Key Takeaways
- CRWV shares declined 3.4% to $83.53, touching an intraday bottom at $79.46, while trading volume fell 20% below typical levels
- Analysts maintain a Moderate Buy rating with a consensus price target of $135, with certain projections reaching $250
- Investor anxiety grows as Meta explores entering the AI cloud computing space, potentially challenging CoreWeave’s market position
- Company insiders have offloaded more than $3 billion in CRWV shares over the last 90 days, primarily through pre-scheduled tax withholding arrangements
- The company’s Q1 results disappointed on earnings, with EPS of -$1.40 versus expectations of -$1.17, despite revenue climbing 111.6% year-over-year to $2.08 billion
CoreWeave (CRWV) shares retreated 3.4% during Tuesday’s trading session, closing at $83.53 following an intraday decline that pushed the stock as low as $79.46. This represents a drop from the previous close of $86.46.
CoreWeave, Inc. Class A Common Stock, CRWV
Trading activity registered approximately 23 million shares, falling roughly 20% short of typical session volumes — indicating the decline wasn’t fueled by widespread panic among shareholders.
Year-to-date, the stock has gained 26%, though it remains down 41% over the trailing 12-month period and trades considerably below its 50-day moving average of $106.86.
The session’s weakness emerged amid mounting investor apprehension on two key issues: Meta’s potential expansion into AI computing services, and continuous insider stock dispositions.
A Bloomberg analysis highlighted that Meta is evaluating the possibility of offering AI computing infrastructure and raw computational resources to external clients — a strategic shift that would place it in direct rivalry with CoreWeave’s primary business operations.
Rosenblatt sustained its Buy recommendation with a $250 price objective, contending the Meta threat is exaggerated. Both Wolfe Research and Evercore ISI reaffirmed Outperform ratings with $150 targets.
Insider Transactions Draw Attention
Insider stock dispositions have attracted market scrutiny. Over the previous 90 days, company insiders have divested more than $3 billion in CRWV equity.
Most recently, General Counsel Kristen J. McVeety disposed of 22 shares valued at $1,889 on July 6, conducted through a Rule 10b5-1 trading plan established in May 2025.
Previously, insider Brian Venturo offloaded 76,912 shares on July 1 at an average price of $86.99, generating approximately $6.69 million in proceeds. This transaction reduced his holdings by 21%.
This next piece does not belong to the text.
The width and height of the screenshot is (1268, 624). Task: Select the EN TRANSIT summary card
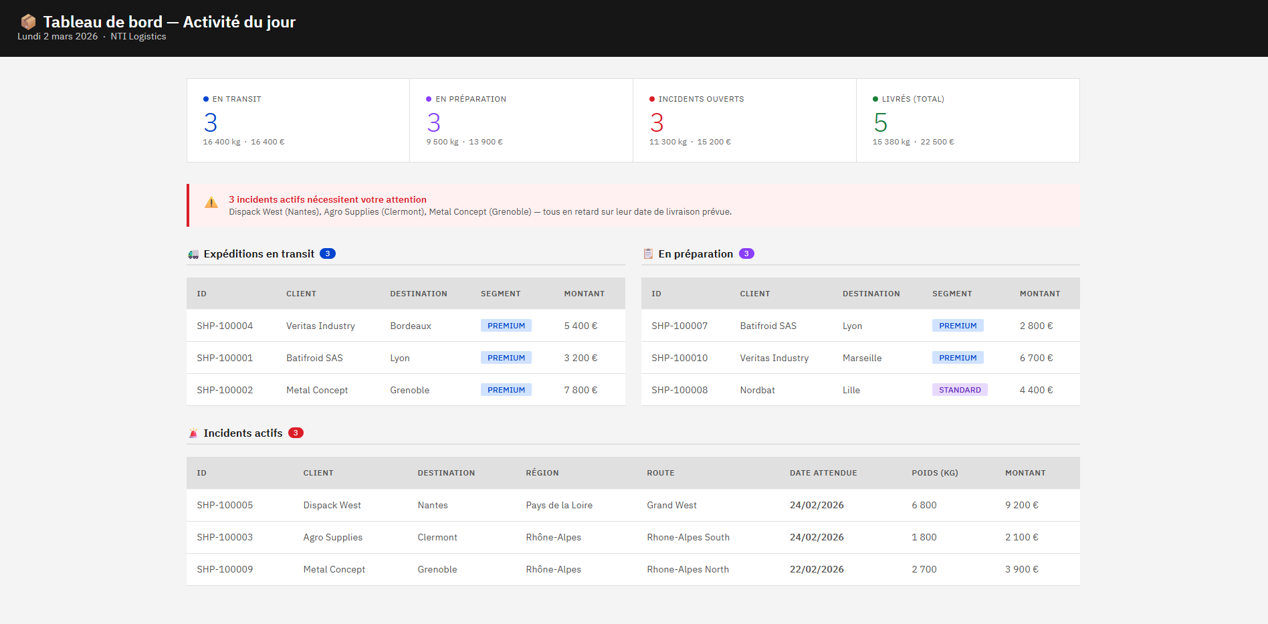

Insider Brannin McBee sold 56,707 shares on June 30 at $95.69 per share, totaling roughly $5.43 million — representing a 14.9% reduction in his ownership stake.
Both transactions were conducted via pre-established Rule 10b5-1 arrangements designed to satisfy tax liabilities on vesting equity compensation. While this represents standard practice, the magnitude has nonetheless prompted investor examination.
Recent Earnings Disappointment Lingers
CoreWeave’s most recent quarterly report, released May 7, failed to bolster investor confidence. The firm reported EPS of -$1.40, falling short of the -$1.17 analyst consensus by $0.23.
Revenue reached $2.08 billion, representing 111.6% year-over-year growth. While top-line expansion remains robust, profitability challenges persist — the company’s net margin stands at -25.57%.
Analyst projections forecast full-year EPS of -$4.57 on average.
Despite the earnings shortfall, multiple analysts maintain the recent selloff represents an overreaction. BNP Paribas holds the Street’s highest price objective at $192, while Cantor Fitzgerald projects $167. Wells Fargo elevated its target to $155 in May.
Among 35 analysts tracking the equity, 21 assign Buy ratings, 12 recommend Hold, and 2 rate it Sell.
The company carries a debt-to-equity ratio of 3.68, combined with a current ratio of merely 0.31 — a balance sheet profile that introduces considerable risk alongside the growth narrative.
CoreWeave’s market capitalization fluctuates between approximately $37–45 billion, varying by session. The company unveiled ARIA, an AI-powered research assistant, this week — though analysts view it as unlikely to significantly impact near-term performance.